本連載では、デロイトのエコノミストチームが昨今の世界経済ニュースやトレンドについて解説します。今回は、Deloitte Insightsに連載中のWeekly Global Economic Updateの2025年7月21日週の記事より抜粋して日本語抄訳版としてお届けします。

Ira Kalish

Deloitte Touche Tomatsu
チーフエコノミスト

経済問題とビジネス戦略に関するデロイトのリーダーの1人。グローバル経済をテーマに企業や貿易団体への講演も多数行っている。これまで47の国々を訪問したKalish氏の解説は、ウォール・ストリート・ジャーナル、エコノミスト、フィナンシャル・タイムズなどからも広く引用されている。ジョンズ・ホプキンス大学国際経済学博士号取得。

中国経済は関税により米国向け輸出が打撃を受けているが、中国政府の景気刺激策によって下支えされている。中国政府が発表した最新の経済指標によると、中国経済は全体的には好調のようだ。

実質GDPの成長と内需拡大政策

中国政府は、2025年第2四半期の実質GDPが前年同期比5.2%増、前期比1.1%増と発表した。これは、米国向けの大幅減少でも全体としては大きく増加した輸出、堅調な小売売上高、工業生産の力強い成長によるものである。しかし、不動産投資の大幅な減少により、固定資産投資は伸び悩んでいる。前年同期比5.2%という数字は、第1四半期からは減速しているものの、多くのアナリストの予想を上回った。

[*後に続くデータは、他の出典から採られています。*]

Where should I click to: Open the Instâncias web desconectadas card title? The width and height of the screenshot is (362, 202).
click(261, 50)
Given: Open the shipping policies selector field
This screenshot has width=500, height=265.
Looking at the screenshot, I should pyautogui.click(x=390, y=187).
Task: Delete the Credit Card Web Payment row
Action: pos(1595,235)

中国政府は今後も財政・金融を組み合わせた内需拡大政策を継続すると予想されている。財政政策として、(電化製品等の)消費財買い替え支援策が実施されている。金融政策に関して、中央銀行(中国人民銀行)の副総裁は「金融政策にはタイムラグがあり、現在の対策の効果はまだ完全に表れていない。中央銀行は緩やかな金融緩和政策を継続する」と述べた。しかし、一部のアナリストは、企業と家計が現金をため込んでおり、低金利が金融市場の活性化に寄与していないため、金融政策は効果的ではないと考えている。より重要なのは、家計の支出を増やし、貯蓄を減らす構造改革である。

小売売上高

2025年6月の小売売上高は前年同月比4.8%増であった。小売売上高の伸び率は2月以来の低水準だが、インフレ率が非常に低いことを踏まえると健全なペースである。消費財買い替え支援策の影響で、6月の耐久消費財の売上は前年同月比32.4%増であった。

工業生産と固定資産投資

2025年6月の工業生産は前年同月比6.8%増であった。これは20242月以来、2番目に高い伸びである。製造業部門は7.4%の増加であった。これには自動車(11.4%増)、コンピューター・通信(11%増)、鉄道・造船(10%増)が含まれている。一方、2025年上半期の固定資産投資は2.8%増にとどまった。製造業への投資は7.5%増加しているが、不動産への投資は11.2%減少した。これは住宅市場の低迷が継続していることを示している。